Fertility and women’s health expert Emma Cannon has been helping women to conceive for over 20 years

Modern couples are used to trying hard to achieve their goals and they go about baby-making in the same mind set. This creates frustration, anxiety and obsession. Sex is vital; it’s amazing how often I have to point this out.’

What’s the most noticeable change in the field of fertility since you began practising? 

In the past 20 years I have seen an increase in the speed at which couples turn to IVF.

I have also seen changes in men’s sperm. I would say that sperm quality is decreasing, at least in my practice, which is in central London. This may be a London-centric problem but I do believe that male infertility or subfertility is on the increase. 

How can couples make the experience of conception a positive, rather than stressful, one? 

By not putting so much pressure on themselves and their partners to ‘achieve’ at it. 

It takes time and I see that couples set about it like a wedding project or a house project. It really takes the joy and sexiness out of it. 

Keep a bit of mystery, however game your partner may seem to be on the surface or at the outset. It is actually very off-putting to be asked to perform baby-making sex at a given time of the month. 

Keep some things sacred – like ovulation for example. Be playful and keep a sense of fun and enjoyment. Don’t panic if you don’t fall pregnant immediately, don’t compare yourselves to other people and don’t turn to Dr Google for your information – you are likely to make yourself even more anxious. 

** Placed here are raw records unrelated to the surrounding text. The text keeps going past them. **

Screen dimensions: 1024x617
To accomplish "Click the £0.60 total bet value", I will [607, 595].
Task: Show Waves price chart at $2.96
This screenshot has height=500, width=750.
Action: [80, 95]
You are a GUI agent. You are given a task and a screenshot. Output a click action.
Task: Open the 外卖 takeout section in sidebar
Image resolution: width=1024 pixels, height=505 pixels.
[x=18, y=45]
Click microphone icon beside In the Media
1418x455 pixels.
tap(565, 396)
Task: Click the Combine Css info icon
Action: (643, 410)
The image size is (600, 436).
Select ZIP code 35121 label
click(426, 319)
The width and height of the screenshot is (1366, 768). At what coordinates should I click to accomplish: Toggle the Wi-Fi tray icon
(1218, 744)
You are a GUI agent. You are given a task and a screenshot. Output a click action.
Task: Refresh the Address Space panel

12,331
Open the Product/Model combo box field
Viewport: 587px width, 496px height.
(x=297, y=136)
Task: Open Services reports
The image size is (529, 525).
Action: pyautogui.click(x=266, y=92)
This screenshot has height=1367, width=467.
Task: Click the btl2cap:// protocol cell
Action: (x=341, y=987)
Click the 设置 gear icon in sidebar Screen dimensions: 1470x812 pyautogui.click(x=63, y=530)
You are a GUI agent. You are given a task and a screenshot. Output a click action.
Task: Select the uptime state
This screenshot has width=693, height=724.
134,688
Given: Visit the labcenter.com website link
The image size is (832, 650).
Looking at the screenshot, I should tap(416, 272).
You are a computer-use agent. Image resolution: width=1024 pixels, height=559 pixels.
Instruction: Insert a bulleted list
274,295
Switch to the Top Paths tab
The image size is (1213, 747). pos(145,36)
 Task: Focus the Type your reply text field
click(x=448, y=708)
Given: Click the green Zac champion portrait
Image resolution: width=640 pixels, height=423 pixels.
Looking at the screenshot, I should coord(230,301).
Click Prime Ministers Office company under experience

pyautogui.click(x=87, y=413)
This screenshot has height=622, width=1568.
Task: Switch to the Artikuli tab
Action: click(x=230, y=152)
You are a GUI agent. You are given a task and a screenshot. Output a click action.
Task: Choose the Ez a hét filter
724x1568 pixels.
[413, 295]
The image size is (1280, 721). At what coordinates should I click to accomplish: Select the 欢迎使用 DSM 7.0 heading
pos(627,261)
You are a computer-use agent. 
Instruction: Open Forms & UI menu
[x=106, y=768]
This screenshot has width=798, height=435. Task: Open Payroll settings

Where do you see the future of fertility?

I can only see it getting worse with more intervention. 

People are accruing more and more debt earlier in life, it is harder to get on the housing ladder, young couple are struggling financially to start their life together and this only makes them delay parenting for longer. It’s so tough and I am not sure what the solution is.

I do think more and more women will freeze their eggs, but this is best done earlier in life; in your 20s or early 30s. 

This may offer some fertility insurance but there is more to fertility than just eggs and it is important to take a holistic view of your fertility. 

There is a danger that the next generation may delay fertility having frozen their eggs and to find out that this is not a fertility cure-all, as has been the case with the current generation and IVF. 

That IVF does not eliminate all fertility problems and actually the chances of it being successful in late 30s and early 40s are not much different from natural sex.